**Written exercise 1:**
Rewrite the paragraph of the waveguide measurement passage that begins "The experimental setup is shown in Fig. 1(c)" as a short bulleted list that keeps its main facts.
**Written exercise 2:**
Extend the waveguide measurement passage with a few sentences that pick up after its final sentence.

— START Passage —

The experimental setup is shown in Fig. 1(c), it includes frequency extender modules with rectangular metallic waveguide ports. The tapered SBQ channel waveguides are used as the transitions between the SBQ-channel-waveguide and the rectangular-waveguide ports. A digital weight with accuracy of 0.1 mg was used to have a consistent amount of sample powder in all measurements. We have used 20 mg of the sample powder consistently; however, obviously the amount of the sample powder can be decreased significantly through decreasing the width of the sample holder ($w$). The transmission signal through the SBQ waveguide when the sample holder is filled with $\alpha$-lactose powder is shown in Fig. 1(d). As shown in this figure, there is a drop in the signal around $532$ GHz, the well-known frequency signature of $\alpha$-lactose powder. This drop in the transmission signal is not only due to absorption by the sample material; it is also due to several mismatches between the rectangular waveguides and the SBQ waveguide, and reflections at the edges of the sample holder. In order to de-embed these mismatches for more accurate measurement of the absorption due to the loss in the sample material, a reference material was used. The reference material should be very low-loss at the frequency range of interest and should have a permittivity value close to that of the sample material ($\alpha$-lactose). Polyethylene has very low-loss in the THz range [44]. Very fine polyethylene powder (obtained from Micro Powders Inc.) was used as the reference material. The transmission signal through the SBQ waveguide with the sample holder filled with polyethylene powder is shown in Fig. 1(d). Using the measured transmission matrices for both the $\alpha$-lactose and polyethylene cases, the absorption values for the channel waveguide immersed in $\alpha$-lactose can be extracted.

— END Passage —
— START Given information —

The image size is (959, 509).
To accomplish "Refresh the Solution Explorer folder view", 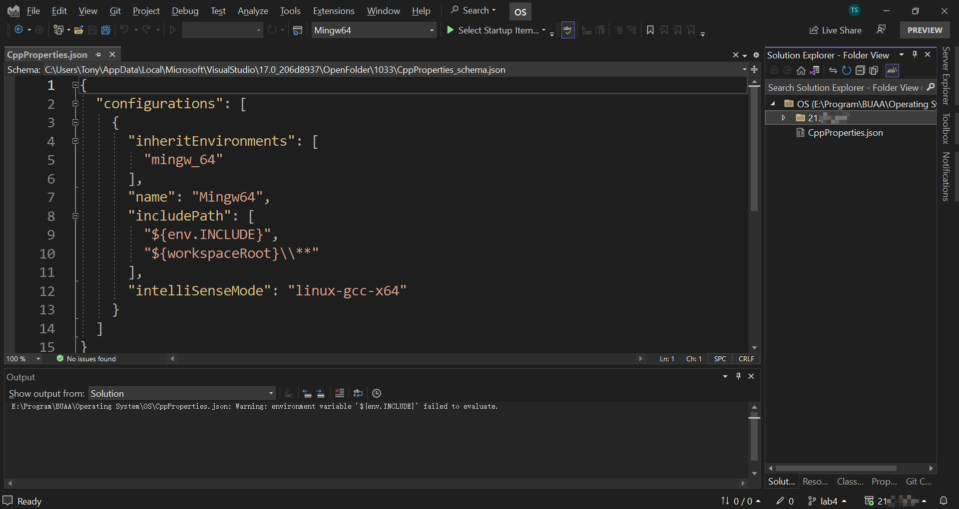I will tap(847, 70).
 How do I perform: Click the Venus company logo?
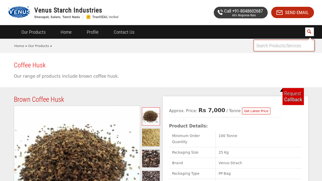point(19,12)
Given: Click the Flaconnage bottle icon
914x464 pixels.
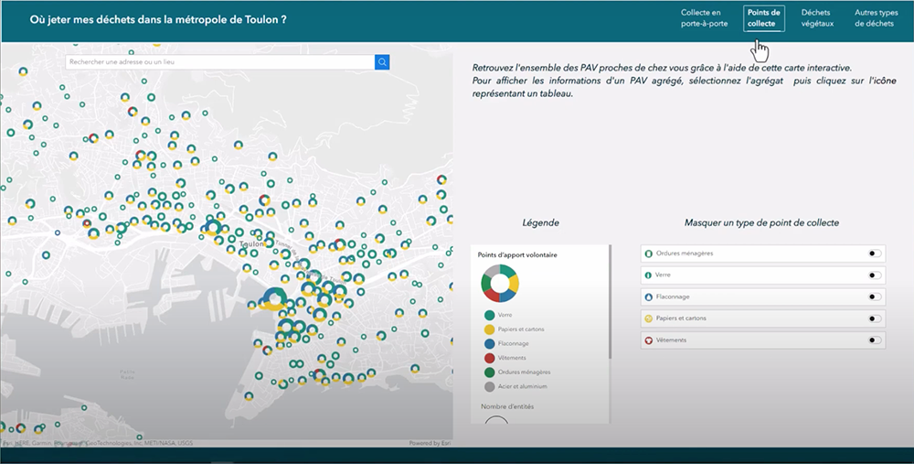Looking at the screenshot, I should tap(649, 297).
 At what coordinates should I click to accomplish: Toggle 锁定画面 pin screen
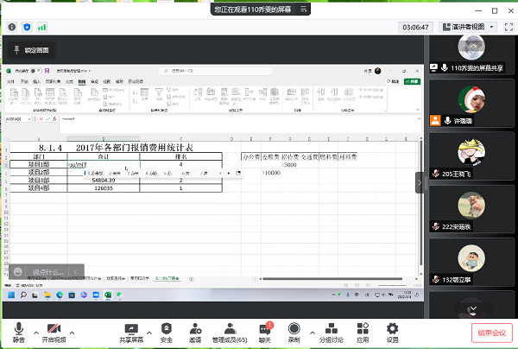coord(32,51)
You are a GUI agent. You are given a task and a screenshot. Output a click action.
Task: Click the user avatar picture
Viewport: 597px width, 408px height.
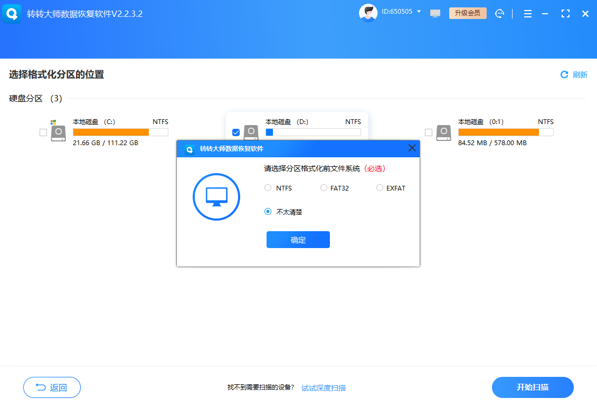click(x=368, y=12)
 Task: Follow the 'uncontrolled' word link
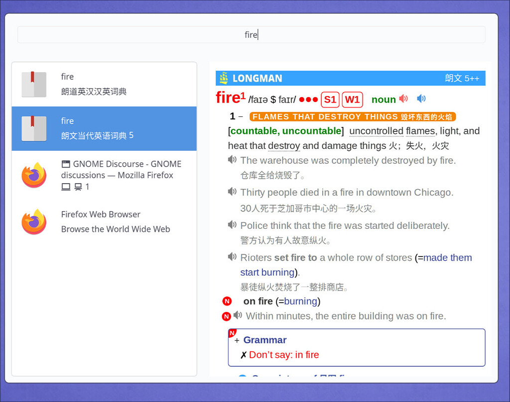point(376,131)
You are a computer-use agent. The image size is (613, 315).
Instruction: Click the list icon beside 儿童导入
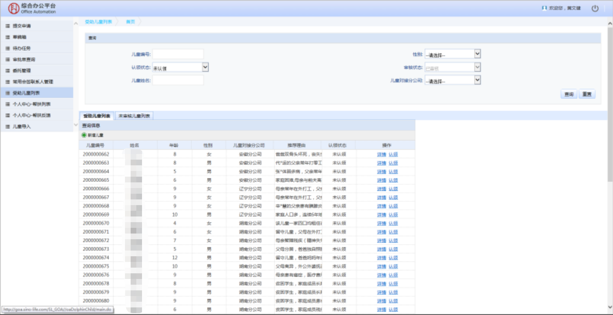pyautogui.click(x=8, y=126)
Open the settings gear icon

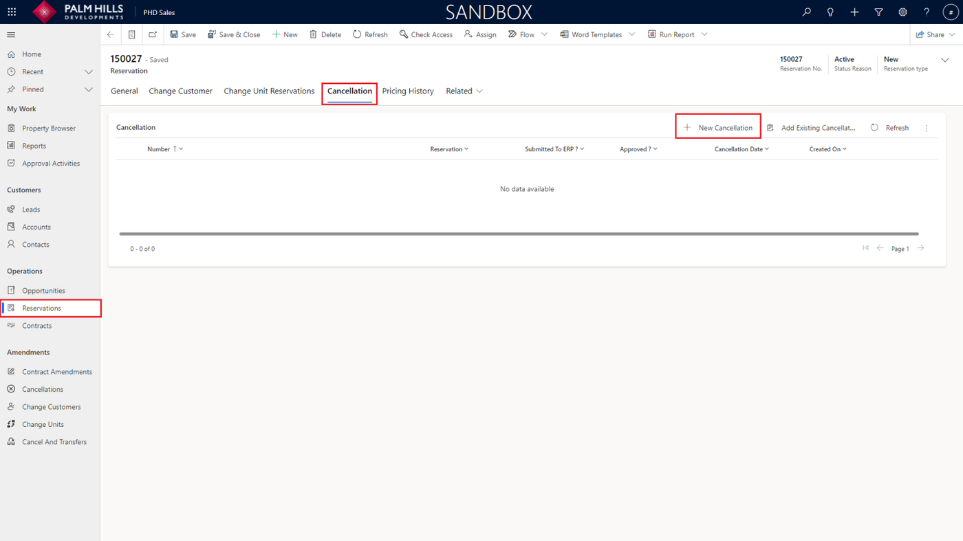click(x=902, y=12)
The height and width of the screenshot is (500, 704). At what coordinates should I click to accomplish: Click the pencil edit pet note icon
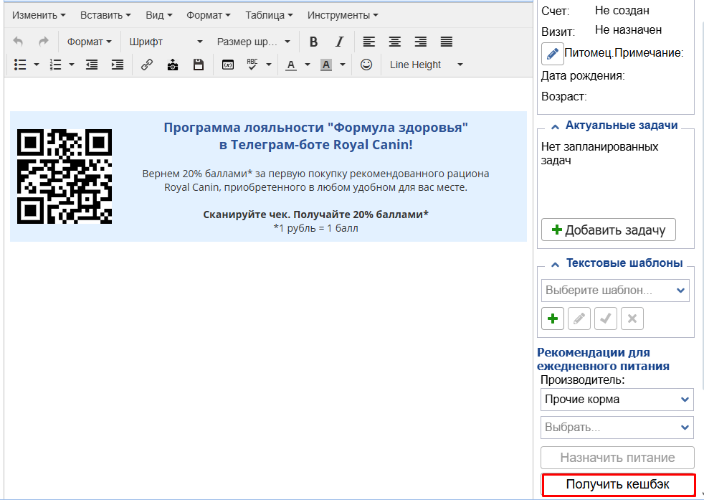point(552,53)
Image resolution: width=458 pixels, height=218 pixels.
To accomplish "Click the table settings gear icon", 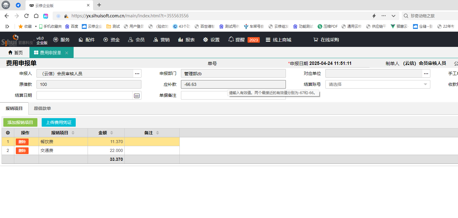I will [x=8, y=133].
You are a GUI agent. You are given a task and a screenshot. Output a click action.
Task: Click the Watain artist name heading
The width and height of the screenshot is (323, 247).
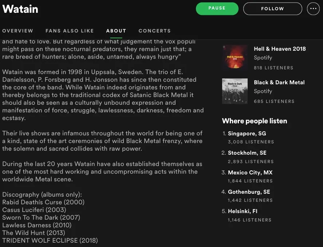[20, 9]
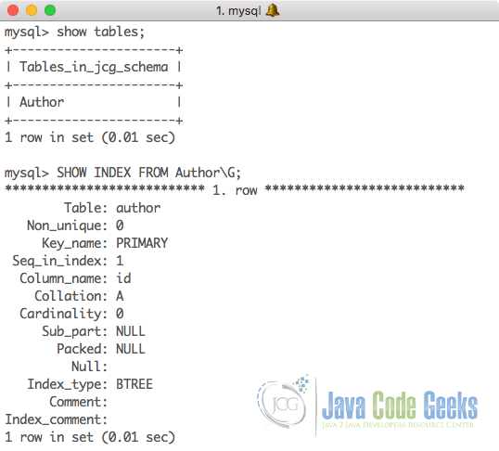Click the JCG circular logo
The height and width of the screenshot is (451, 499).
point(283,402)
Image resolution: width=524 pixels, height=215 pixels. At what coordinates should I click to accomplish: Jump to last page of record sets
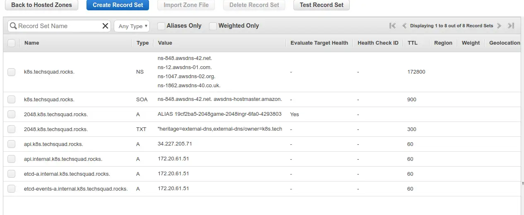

— END Given information —

**Expected output 1:**
- The setup (Fig. 1(c)) uses frequency extender modules with rectangular metallic waveguide ports. Tapered SBQ channel waveguides form the transitions between the SBQ channel waveguide and those ports.
- Each measurement used 20 mg of sample powder, weighed on a digital weight accurate to 0.1 mg. A narrower sample holder (smaller w) would allow much less powder.
- With α-lactose in the holder, the transmission signal (Fig. 1(d)) drops around 532 GHz, the well-known signature of α-lactose.
- The drop comes from more than absorption by the sample. Mismatches between the rectangular and SBQ waveguides and reflections at the sample holder's edges also contribute.
- A reference material was used to de-embed these effects. It must be very low-loss in the frequency range of interest and have a permittivity close to that of α-lactose.
- Very fine polyethylene powder from Micro Powders Inc. served as the reference because it is very low-loss in the THz range. Its transmission signal is also shown in Fig. 1(d).
- The measured transmission matrices for the α-lactose and polyethylene cases are used to extract the absorption of the channel waveguide immersed in α-lactose.

**Expected output 2:**
Fig. 1. (a) Schematic of THz SBQ channel waveguide with sample holder [$w_{0}$ = 180 $\mu$m, $w$ = 5 mm, $L$ = 8 mm]. (b) Simulation results for electric field distribution over the channel waveguide cross section at 532 GHz, the dashed lines show the boundaries of silicon. (c) Measurement setup [(1) network analyzer, (2) and (3) frequency extender modules, (4) and (5) rectangular metallic waveguide ports, (6) SBQ waveguide with sample holder filled by material under test]. (d) Measured transmission signal for the two cases of sample holder filled by polyethylene and $\alpha$-lactose in arbitrary units.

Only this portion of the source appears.